• Directions
Please give back each entry below unaltered, leaving the pictures out.

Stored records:
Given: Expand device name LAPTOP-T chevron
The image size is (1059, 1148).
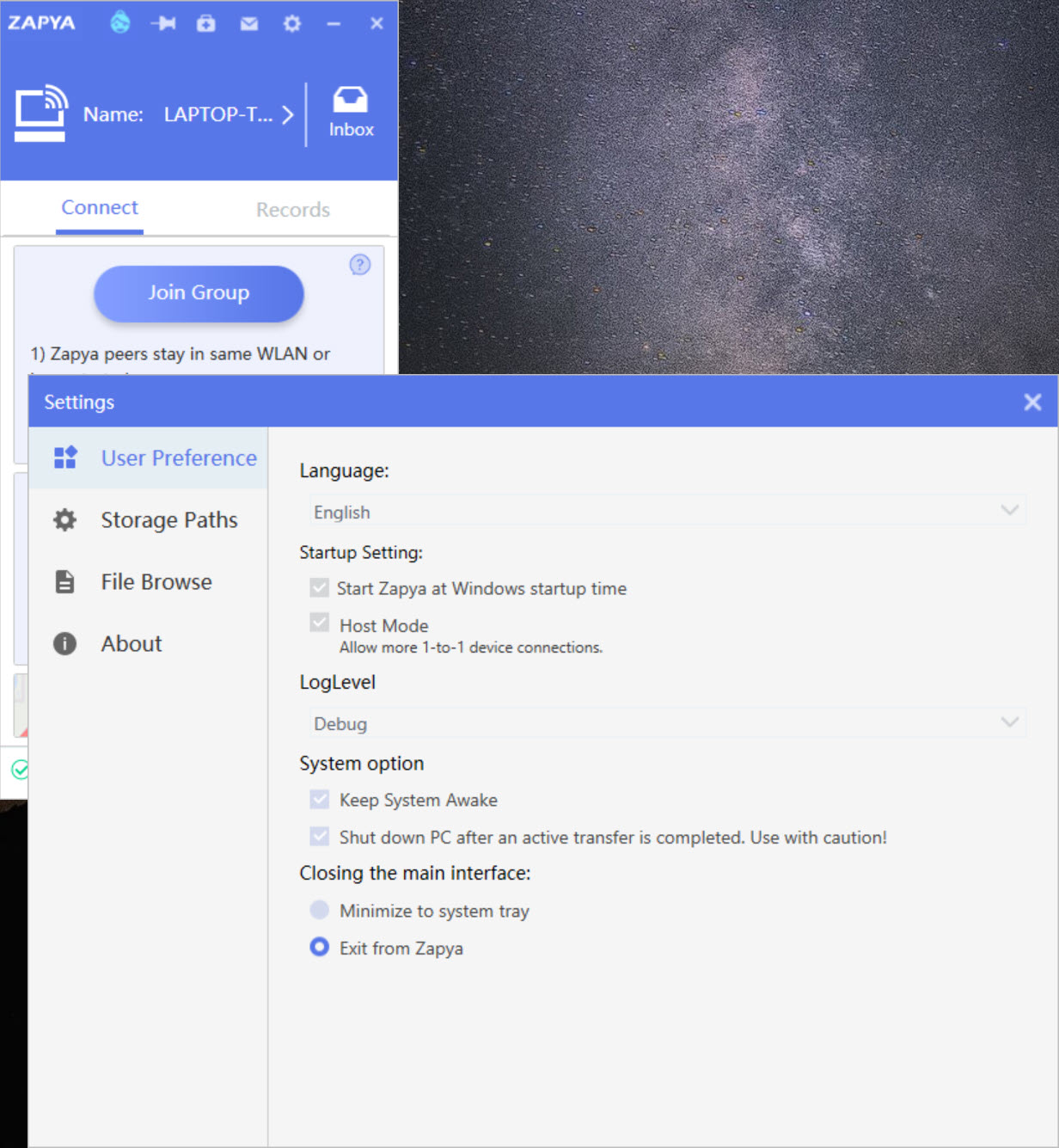Looking at the screenshot, I should click(x=288, y=114).
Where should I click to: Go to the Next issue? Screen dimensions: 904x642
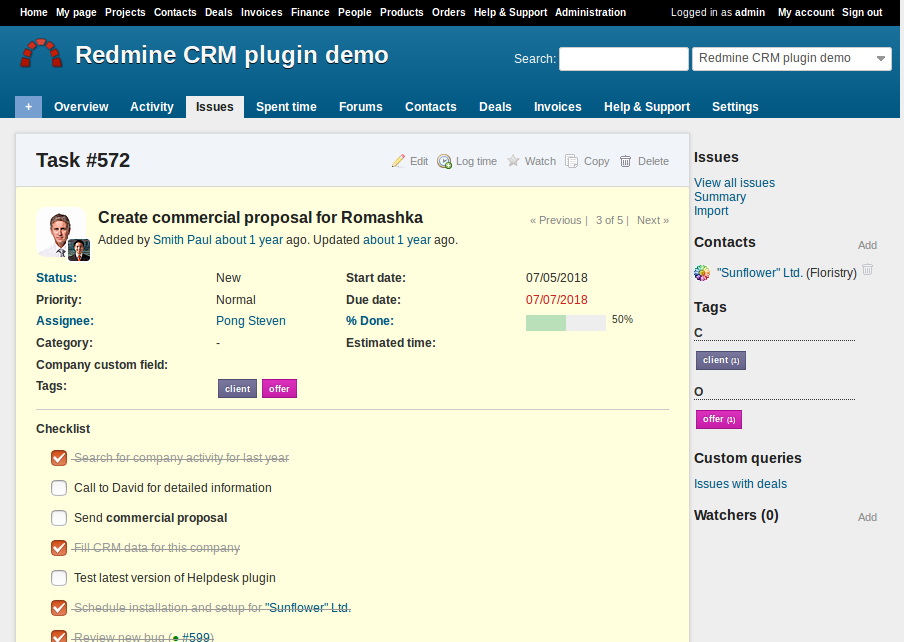tap(652, 220)

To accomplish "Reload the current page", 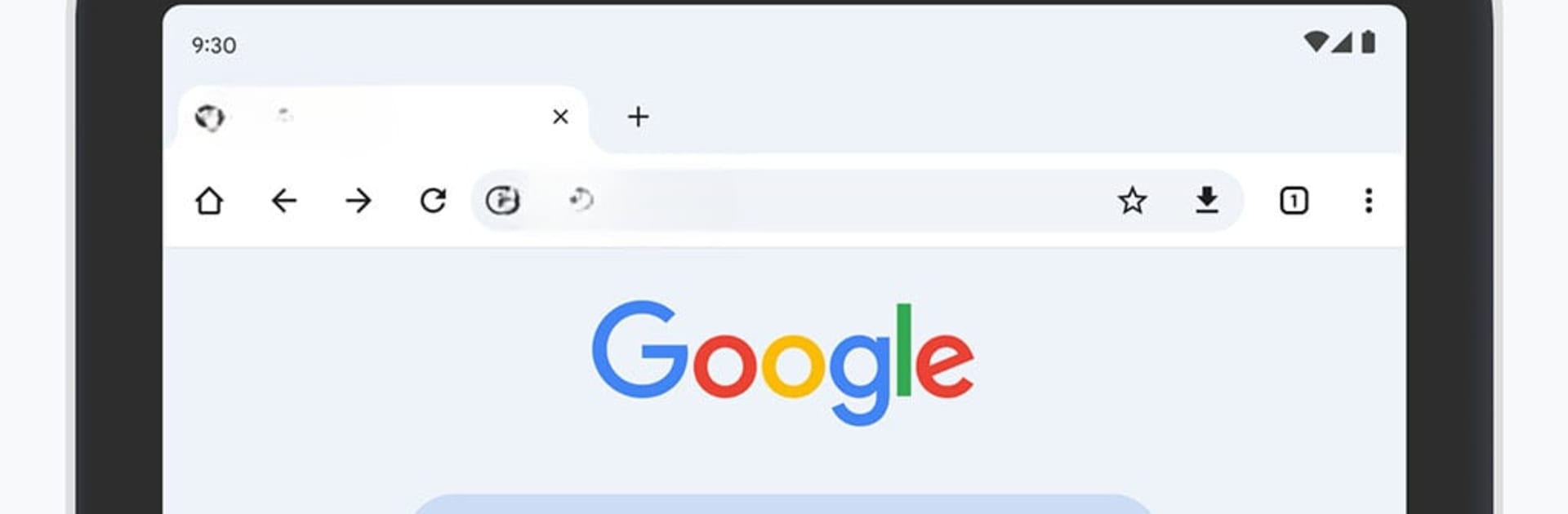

• Written reply
Given: Expand device name LAPTOP-T chevron
The image size is (1059, 1148).
Looking at the screenshot, I should click(x=288, y=114).
Where should I click to: Go to the Next issue? Screen dimensions: 904x642
tap(652, 220)

To accomplish "Reload the current page", 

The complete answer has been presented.